Vacuous Grimoire
- Cover of Issue No. 3
- Editor: Richard Roberts
- Categories: Role-playing games
- Country: United Kingdom
- Based in: Eastleigh

= Vacuous Grimoire =

British RPG zine

Vacuous Grimoire was a British zine published in the mid-1980s that featured adventure scenarios for fantasy role-playing games.

==Description==
Vacuous Grimoire was published by Richard Roberts in Eastleigh and focused on fantasy role-playing games. Issues were 32 digest-sized pages in length. Content was mainly articles about role-playing and reviews, as well as adventure scenarios; unlike other RPG zines of the time, Vacuous Grimoire did not have a letters column.

==Reception==
Paul Cockburn and Mike Lewis reviewed various issue of Vacuous Grimoire in the pages of Imagine:
- #1: "Vacuous Grimoire 1 shows promise, although there are some horrendous empty pages. The [included] scenario was quite good; there may be better things to come from this later."
- #2: "It is longer, better produced and an improvement on #1. [But] The magazine still lacks any strong content, being a mixture of poor D&D game and computer articles."
- #3: "This zine is still improving.

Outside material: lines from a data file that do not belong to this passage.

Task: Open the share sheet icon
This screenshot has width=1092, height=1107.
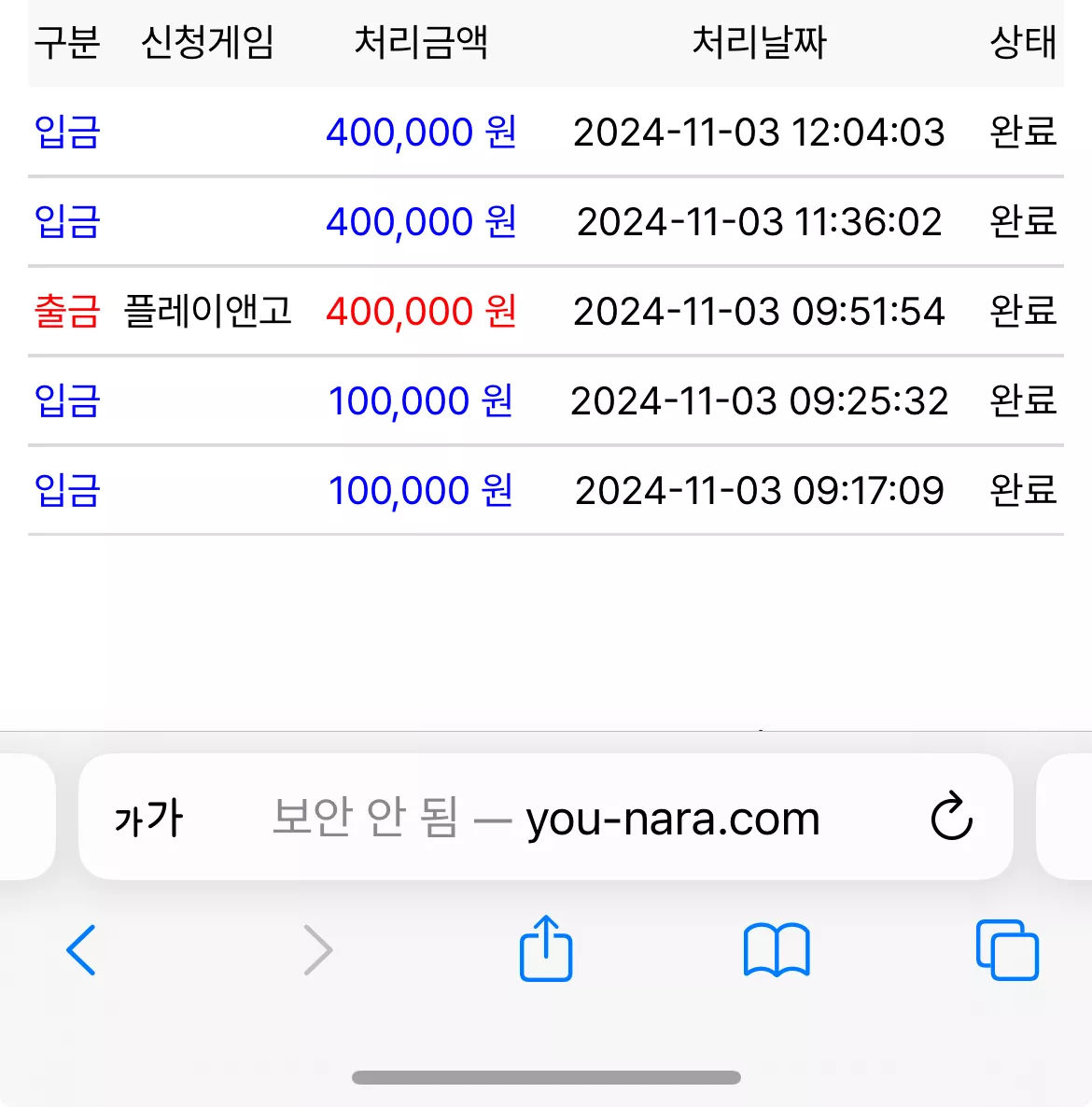Action: 546,948
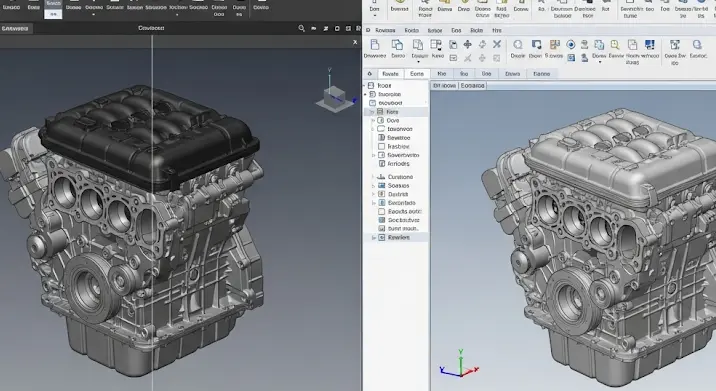Toggle empty checkbox three rows above bottom highlighted row
This screenshot has width=716, height=391.
pyautogui.click(x=382, y=211)
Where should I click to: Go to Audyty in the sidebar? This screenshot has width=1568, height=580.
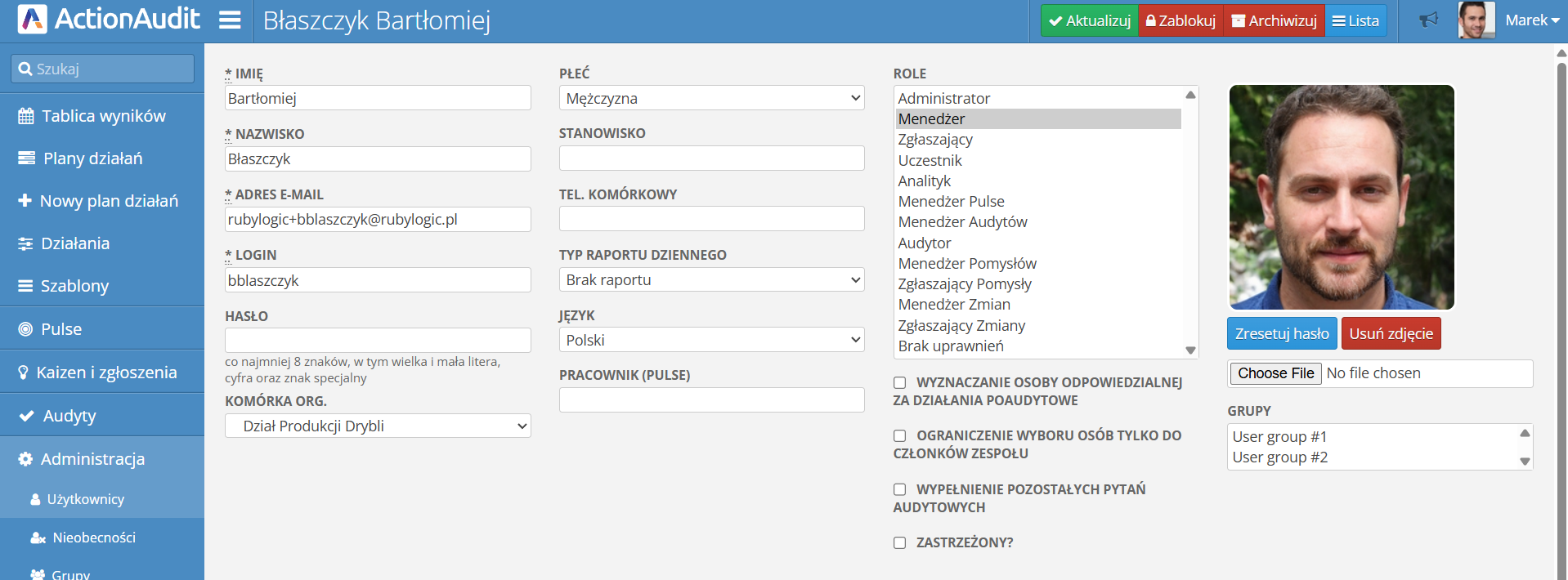[69, 416]
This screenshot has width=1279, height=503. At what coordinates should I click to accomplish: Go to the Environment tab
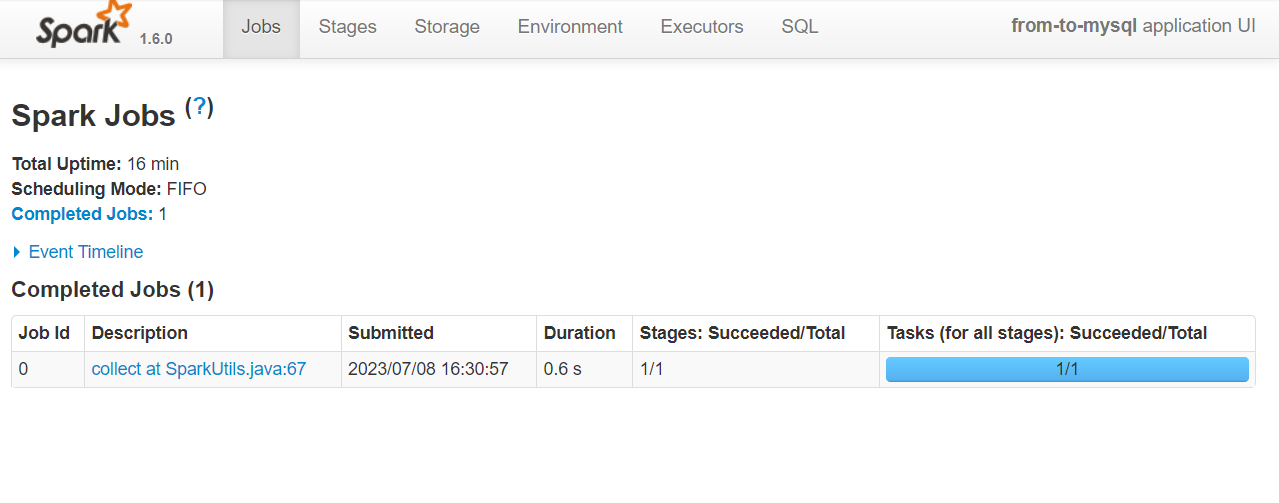coord(570,28)
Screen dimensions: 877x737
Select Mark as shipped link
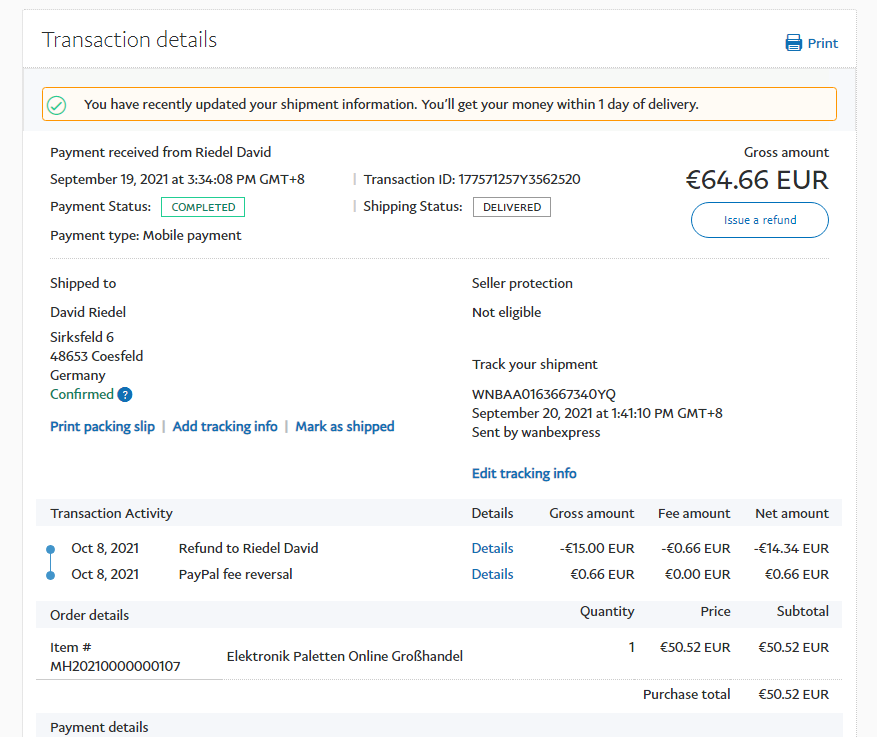345,426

The series of article on writing computer adventure games continues, and it should prove useful to anyone who is considering writing one. There are the rules for a new game called Darts, part 2 of "The Palace of Thorgon", an AD&D adventure, plus reviews, etc. All in all, not a bad magazine."

Dave Nalle, writing in Abyss, felt there was not enough content, writing "All things considered, the name is rather well chosen." Reviewing Issue #3, Nalle noted that it "consists almost entirely of modules, bad art and white space." Nalle concluded, "On the whole, I really can't recommend Vacuous Grimoire ... If you plan to look at only a limited number of UK zines, don't bother to make this one of them."